A engenharia econômica parece não ter limites para acumular, a engenharia política não teve, ainda, forças para distribuir e preservar. O resultado é que o luxo da minoria se sustenta sobre as bases frágeis dos lixos que afetam a maioria: o lixo ambiental e o lixo social.
É aí que entra a subversão ambiental que veio para ficar e para transformar, a partir da revogação de um pressuposto identificado por Leonardo Boff que diz: "No imaginário dos pais fundadores da sociedade moderna, o desenvolvimento se movia dentro de dois infinitos: o infinito dos recursos naturais e o infinito do desenvolvimento rumo ao futuro".
Em outras palavras: a humanidade caminhou e caminha com velocidade (aliás, a velocidade é a divindade explícita dos tempos modernos) numa rota de colisão. E aí chega à esquina civilizatória. Ou segue na direção tradicional, em ritmo frenético, e colide com limitações absolutas -limitações biofísicas à expansão econômica- ou muda o rumo. Por consequência, muda o projeto civilizatório, tendo como base o surgimento de nova consciência universal. Desta forma, a subversão ambiental reinventa a bússola do terceiro milênio.
Curioso é que a idéia ambiental, diferente de todas as idéias revolucionárias, não tem dono. É um vasto condomínio doutrinário. Também não é uma verdade revelada, traduzida por vulgatas. Como é novinha em folha, não tem a inspiração de velhos fantasmas. Ao mesmo tempo, é eterna porque está inscrita em cada estrela do firmamento ou no mais silencioso regato que corre protegido pela sombra das árvores.
A subversão ambiental como vetor de mudança na direção das coisas, dos fatos, das relações sociais, tem que ser ampla, geral e irrestrita. E é.
Começa pela subversão axiológica, porque bate de frente com um conjunto de valores cristalizados e dominantes. A idéia ambiental é um terremoto para a homogeneidade massificadora, porque dá musculatura e força ao valor das diversidades. Faz prevalecer o qualitativo sobre o quantitativo. Resgata a harmonia à medida que propõe uma disposição bem ordenada entre as partes de um todo. Harmonia é uma ordem autônoma, não imposta. O objetivo é fazer imperar a noção de equilíbrio sobre um desequilíbrio sistêmico produzido pelos "máximos": o máximo de consumo, o máximo de produtividade, o máximo de prazer, o máximo de fruição aqui e agora. E o que dizer da ética e da estética, valores que emprestam complexidade ao cálculo econômico de uma equação simplificada pelas relações do custo x benefício?

O que fazer:
No texto sobre a subversão ambiental, quais são os dois infinitos que, segundo a citação de Leonardo Boff, guiavam o desenvolvimento no imaginário dos pais fundadores da sociedade moderna? Não é preciso usar a listagem.

Trechos da listagem:

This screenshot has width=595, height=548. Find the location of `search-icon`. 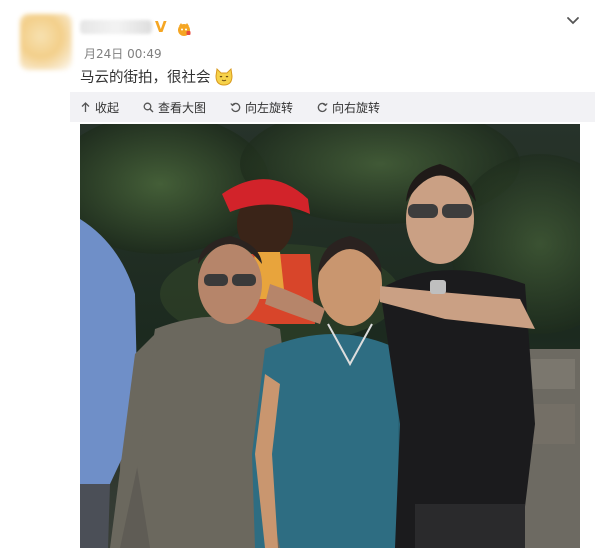

search-icon is located at coordinates (148, 107).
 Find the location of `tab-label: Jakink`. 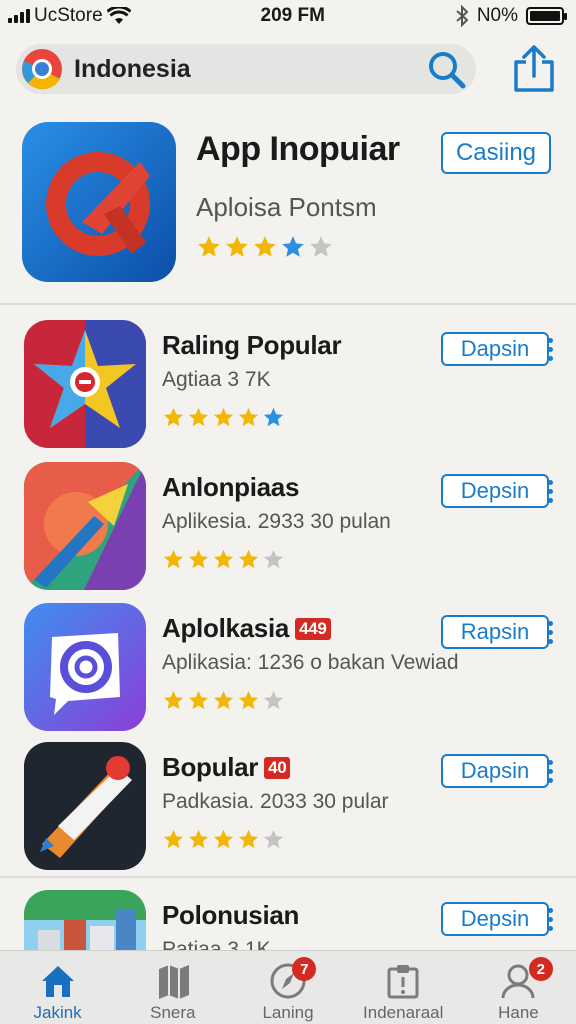

tab-label: Jakink is located at coordinates (58, 1012).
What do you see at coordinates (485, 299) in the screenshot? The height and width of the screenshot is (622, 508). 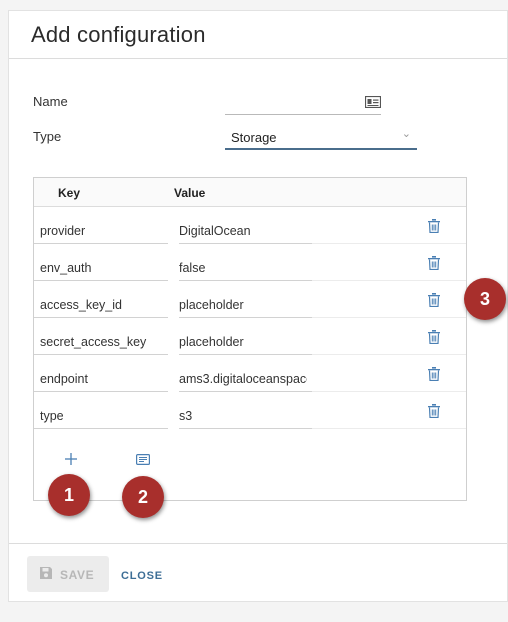 I see `callout-badge-3: 3` at bounding box center [485, 299].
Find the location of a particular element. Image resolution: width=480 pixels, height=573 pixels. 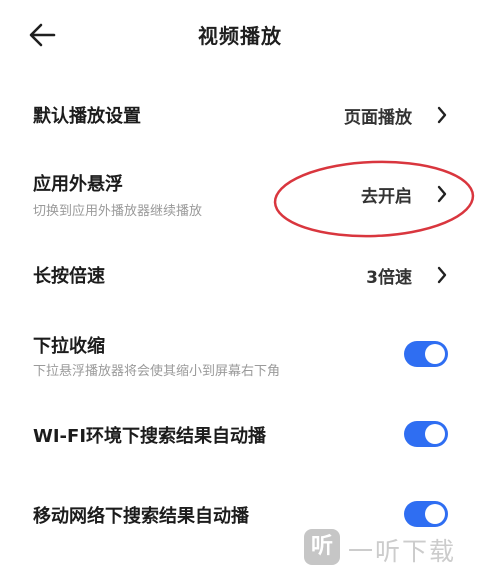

Resposta:
O infinito dos recursos naturais e o infinito do desenvolvimento rumo ao futuro.